“The strongest is never strong enough to be always the master, unless he transforms strength into right, and obedience into duty.”
– Jean-Jacques Rousseau, On the Social Contract (1762)
August 1, 2020
The Taliban’s leader – in too many words – essentially signaled that the insurgent group will not rest until a Wahhabi-style theocracy is established in Kabul, a message not well received by Afghan government officials. The exchange could be a preview of deeper ideological and propaganda battles to come, as both sides compete to shape the minds and win the souls of the Afghan people.
Afghan Taliban leader Mullah Haibatullah Akhundzada in a July 28 statement agreeing to the temporary Eid Al-Adhan ceasefire, at least three times states that the Taliban plan to establish a “pure Islamic government.” This was met with swift rebuke from Afghan First Vice President Amrullah Saleh.
“In the verbose message of the Taliban leader only one thing is easy to understand i.e. 3 days of no killing. Everything else written on behalf of this Quetta based shadowy figure is nothing but asking people to surrender to a mideveal way of life or face bloodshed after 3 days,” Saleh said in a tweet on July 29.

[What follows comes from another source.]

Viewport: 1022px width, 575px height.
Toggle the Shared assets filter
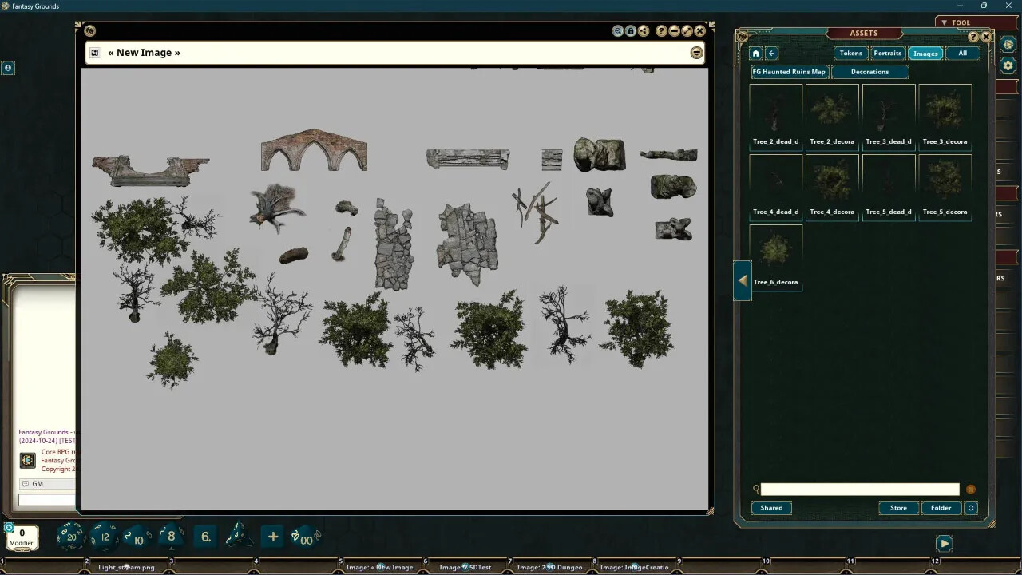point(771,508)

Both sides want to set the conditions around the intra-Afghan talks – assuming they one day actually occur. Both want leverage. They went to strengthen their best alternative to a negotiated agreement by making advances on the battlefield and within public discourse. This is what the pre-talks messaging campaign is about.
The Taliban leader’s message is cryptic, however, because it is difficult to tell whether he is trying to persuade the people of Afghanistan or if he is simply setting expectations for the inevitable dark caliphate to come.
When the Taliban seized power in the 1990s many Afghans gave them the benefit of doubt because the newcomers vowed to establish order in a civil war-plagued country. It was a sort of twisted Hobbesian social contract: agree to hand over certain rights in exchange for stability.
It raises the theoretical question as to whether rulers need some level of acquiescence if not support on the part of the ruled, or if they can seize and maintain power solely due to raw force and monopoly over the instruments of violence.
The Taliban in the past, despite their ideological purity, did recognize the value of gaining some level of legitimacy along the lines of Pashtun tradition. Mullah Omar wrapped himself in a sacred Pashtun cloak once (reportedly) worn by the Prophet Mohammed, while taking the title “Commander of the Faithful.”
Yet this ritual also held deep tribal symbolism because the cloak linked Omar with Ahmed Shah Durrani who first brought it to Afghanistan, showing the Taliban trying to sanction their rule via the royal bloodline.
This time around there is more involved than tribal tradition, however, because of one key stakeholder segment: Afghan women.
According to the 2019 Asia Foundation survey, more than 75 percent of Afghans believe women should be able to work outside the home and nearly 90% say they should have the right to vote. During Taliban rule, they weren’t allowed to leave the house for any reason without permission.
87 percent of Afghans believe in gender equality when it comes to education, including 84 percent of those polled in rural areas, according to the survey.
Even more interesting is that a wide majority of Afghans say they would not vote for a president who accepted a peace deal with the Taliban that jeopardized women’s education (66%) and women’s ability to work outside the home (65%).
Nobody in their right mind believes that the Taliban will embrace women’s rights if and when they take power. That said, the dynamics in Afghanistan are significantly different than they were right before the Taliban took over in the 1990s. Human Rights Watch actually documented that women were abused just as horribly under the mujahideen government – in fact, they topped the Taliban in the category of rape.
But this propaganda battle, overall, will not be so easy for Kabul to win, given the rampant corruption that has plagued the government for years. The same Asia Foundation survey revealed that 97 percent of Afghans say corruption is a problem in Afghanistan as a whole and 91% said it was a problem in their daily lives.
Afghan Analysts Network Thomas Rutting once said during the Karzai administration that between the anvil of the corrupt government and the hammer of the Taliban “there are no viable political alternatives for Pashtuns.” And today, not much has changed.
In short, the Western-style “democratic” government in Kabul is no clear solution to the threat of the Taliban. If the Ghani administration is what goes for democracy these days, perhaps many Afghans would rather opt out under certain perceived conditions.
Indeed, it will be quite interesting to see how much Afghans will be willing to surrender for stability this time around.